## OPDRACHT
Zet de regels van de items vanaf de regel met "The height and width of the screenshot is (575, 872)." tot en met de regel met "Action: 345,209" om in een genummerde lijst en laat lege regels weg.

'''

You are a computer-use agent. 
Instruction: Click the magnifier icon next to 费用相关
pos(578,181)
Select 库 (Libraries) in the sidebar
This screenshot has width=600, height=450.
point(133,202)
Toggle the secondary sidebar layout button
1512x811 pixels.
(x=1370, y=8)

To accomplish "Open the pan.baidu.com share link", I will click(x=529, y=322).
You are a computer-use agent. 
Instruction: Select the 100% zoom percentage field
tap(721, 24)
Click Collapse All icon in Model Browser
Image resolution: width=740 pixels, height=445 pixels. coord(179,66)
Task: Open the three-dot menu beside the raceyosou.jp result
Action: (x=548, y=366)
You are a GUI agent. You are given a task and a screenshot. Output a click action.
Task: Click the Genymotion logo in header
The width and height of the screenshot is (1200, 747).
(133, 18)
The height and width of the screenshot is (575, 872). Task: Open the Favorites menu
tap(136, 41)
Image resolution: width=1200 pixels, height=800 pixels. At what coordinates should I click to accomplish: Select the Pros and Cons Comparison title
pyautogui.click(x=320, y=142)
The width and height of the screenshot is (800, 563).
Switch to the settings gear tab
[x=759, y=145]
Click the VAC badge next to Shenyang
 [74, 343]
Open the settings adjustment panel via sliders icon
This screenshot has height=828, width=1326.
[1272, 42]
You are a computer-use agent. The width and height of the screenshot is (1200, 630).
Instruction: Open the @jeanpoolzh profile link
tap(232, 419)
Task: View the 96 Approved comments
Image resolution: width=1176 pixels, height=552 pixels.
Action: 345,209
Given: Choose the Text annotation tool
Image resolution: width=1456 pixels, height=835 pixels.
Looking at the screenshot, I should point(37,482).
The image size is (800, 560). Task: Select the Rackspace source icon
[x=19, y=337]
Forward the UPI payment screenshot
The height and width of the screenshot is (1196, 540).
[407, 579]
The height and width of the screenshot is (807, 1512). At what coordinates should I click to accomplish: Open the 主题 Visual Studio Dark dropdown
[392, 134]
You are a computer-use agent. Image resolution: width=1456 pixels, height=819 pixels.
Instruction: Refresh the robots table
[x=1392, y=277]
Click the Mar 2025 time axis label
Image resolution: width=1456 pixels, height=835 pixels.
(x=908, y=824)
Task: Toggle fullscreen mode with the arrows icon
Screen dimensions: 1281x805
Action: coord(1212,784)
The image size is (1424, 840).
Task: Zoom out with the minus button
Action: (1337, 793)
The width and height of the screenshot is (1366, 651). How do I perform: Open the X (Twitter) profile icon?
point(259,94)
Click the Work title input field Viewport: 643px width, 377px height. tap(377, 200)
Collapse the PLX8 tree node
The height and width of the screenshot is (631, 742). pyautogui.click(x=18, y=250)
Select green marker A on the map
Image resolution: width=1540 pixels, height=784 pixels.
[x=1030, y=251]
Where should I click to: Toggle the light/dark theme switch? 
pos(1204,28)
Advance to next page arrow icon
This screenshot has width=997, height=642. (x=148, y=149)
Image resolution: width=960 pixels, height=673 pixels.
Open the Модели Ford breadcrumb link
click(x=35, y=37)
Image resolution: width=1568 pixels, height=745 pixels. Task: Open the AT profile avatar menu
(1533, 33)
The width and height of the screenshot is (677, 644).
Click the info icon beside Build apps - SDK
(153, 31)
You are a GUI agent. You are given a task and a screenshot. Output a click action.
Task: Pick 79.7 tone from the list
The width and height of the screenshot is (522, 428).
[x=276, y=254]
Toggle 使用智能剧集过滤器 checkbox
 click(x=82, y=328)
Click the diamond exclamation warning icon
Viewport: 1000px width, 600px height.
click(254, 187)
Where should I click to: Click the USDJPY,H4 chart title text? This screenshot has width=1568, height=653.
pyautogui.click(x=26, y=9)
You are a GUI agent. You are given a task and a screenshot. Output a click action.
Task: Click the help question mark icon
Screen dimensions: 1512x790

'''

## UITWERKING
1. The height and width of the screenshot is (575, 872). Task: Open the Favorites menu
2. tap(136, 41)
3. Image resolution: width=1200 pixels, height=800 pixels. At what coordinates should I click to accomplish: Select the Pros and Cons Comparison title
4. pyautogui.click(x=320, y=142)
5. The width and height of the screenshot is (800, 563).
6. Switch to the settings gear tab
7. [x=759, y=145]
8. Click the VAC badge next to Shenyang
9.  [74, 343]
10. Open the settings adjustment panel via sliders icon
11. This screenshot has height=828, width=1326.
12. [1272, 42]
13. You are a computer-use agent. The width and height of the screenshot is (1200, 630).
14. Instruction: Open the @jeanpoolzh profile link
15. tap(232, 419)
16. Task: View the 96 Approved comments
17. Image resolution: width=1176 pixels, height=552 pixels.
18. Action: 345,209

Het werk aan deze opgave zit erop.